How does your governance committee go about setting strategy for your investment portfolio? How are asset allocation decisions made? How often is strategy considered — is it continually part of your committee's discussions, or do you “set it and forget it” for a year? And are you accounting for the complexities of implementation, or is that something to be dealt with later in the process?
These are the sort of questions that should arise naturally from a careful look at the decision-making and governance processes we wrote about in our last article (“Investment Risk: Resources, governance and getting it right,” Nov. 8, P&I Online). It noted that of 124 institutions surveyed by Mercer last year, the majority of them said they took one to three months to make investment decisions, with 25% of them taking more than three months. Clearly, the challenge for investment committees is to refocus time and resources, ensuring enough time and expertise to set the right investment strategy.
Otherwise, the tendency is to drift along in a familiar “80/20” pattern, by which many of the committees we've observed spend 80% of their time overseeing the routines of manager selection and monitoring, which arguably add only about 20% of value. At this time of intense volatility in global markets, how can committees justify missing market opportunities by failing to focus enough on an appropriate asset allocation strategy and a keenly engaged management of investment risk?
Indeed, too many committees may be caught up in an old model of strategic action — or inaction. The old way to manage investment risk was to do a thorough asset allocation study once every three to five years, and consider rebalancing to targets only when markets go awry or when portfolios are judged to be really out of whack given the flow of market shifts and opportunities — a typical pattern that worked well enough in the pre-recession years of the 21st century.
At best, many committees will revisit their asset allocation once a year, although we've observed that not many committees spend enough time even on this, and when they do, they rarely feel it necessary to run a whole new study; instead, they tend to look at the old data and “gut check” as to whether or not it appears right.
But there's a new way of thinking, in which continuous strategic focus is key. And that's crucial, because more plan sponsors are setting strategies that focus on ultimate goals — for example, a lower-risk steady state, or plan termination in the case of many frozen defined benefit plans. Regardless of goals or strategies, the set-it-and-forget-it model just doesn't work anymore.

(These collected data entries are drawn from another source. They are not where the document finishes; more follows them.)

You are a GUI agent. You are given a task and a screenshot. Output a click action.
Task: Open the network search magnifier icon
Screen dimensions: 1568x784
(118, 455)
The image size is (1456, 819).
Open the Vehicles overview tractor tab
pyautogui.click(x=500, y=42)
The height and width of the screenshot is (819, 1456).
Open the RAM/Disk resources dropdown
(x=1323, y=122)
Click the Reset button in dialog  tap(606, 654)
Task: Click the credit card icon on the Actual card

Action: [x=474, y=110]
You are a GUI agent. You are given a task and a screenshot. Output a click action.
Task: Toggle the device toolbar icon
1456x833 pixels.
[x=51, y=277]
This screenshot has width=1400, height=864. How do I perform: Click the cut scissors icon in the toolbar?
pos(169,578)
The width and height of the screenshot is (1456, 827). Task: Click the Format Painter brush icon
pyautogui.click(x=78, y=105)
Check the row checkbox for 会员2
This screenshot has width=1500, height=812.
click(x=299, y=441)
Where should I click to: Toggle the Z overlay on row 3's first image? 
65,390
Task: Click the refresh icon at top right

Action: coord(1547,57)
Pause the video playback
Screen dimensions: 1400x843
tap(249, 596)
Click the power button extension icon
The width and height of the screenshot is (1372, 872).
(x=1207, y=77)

Given the dynamic nature of roadmap strategies in today's environment, the strategy should be reviewed at least annually, with more complex and expert-driven analysis of asset allocation than the old gut-check committee approach. Ideally, this means more frequent asset-allocation checks throughout the year, to stay on course.
But that's not all. Committees need to think more about the implementation of the changes that will be required by any strategic roadmap — that is, they should view implementation as a key part of their strategy-setting process. That's because, in the old way of doing things, implementation considerations tended to be thought through only after the studies were done.
Instead, and especially for dynamic strategies that are subject to changes in market conditions, implementation should be an input, not an outcome of the strategy-setting process. Many key questions often need to be addressed :
- Should the strategy include temporary tactical opportunities if these will only place a burden on committee resources in order to implement quickly?
- What level of internal and external delegation should be considered in order to accommodate the necessary speed of execution?
- What level of oversight will be required for the management of overlay/derivative strategies?
- As required resources and technology increase, will they require regular (e.g. daily) monitoring as allocation shifts occur — and should the committee meet when specific triggers are hit to decide what to do, or should it automate and/or delegate the execution process?
Obviously, the importance of thinking through implementation during the strategy-setting process adds layers of complexity that many investment committees may be ill-equipped to deal with. They must know — or learn — precisely what components of their strategy they can implement using existing resources; where the resource gaps exist; and whether a new solution, such as an outsourcing arrangement, is necessary to get to the new strategy and/or monitor and oversee it going forward. Not easy questions, but the right answers will light the way.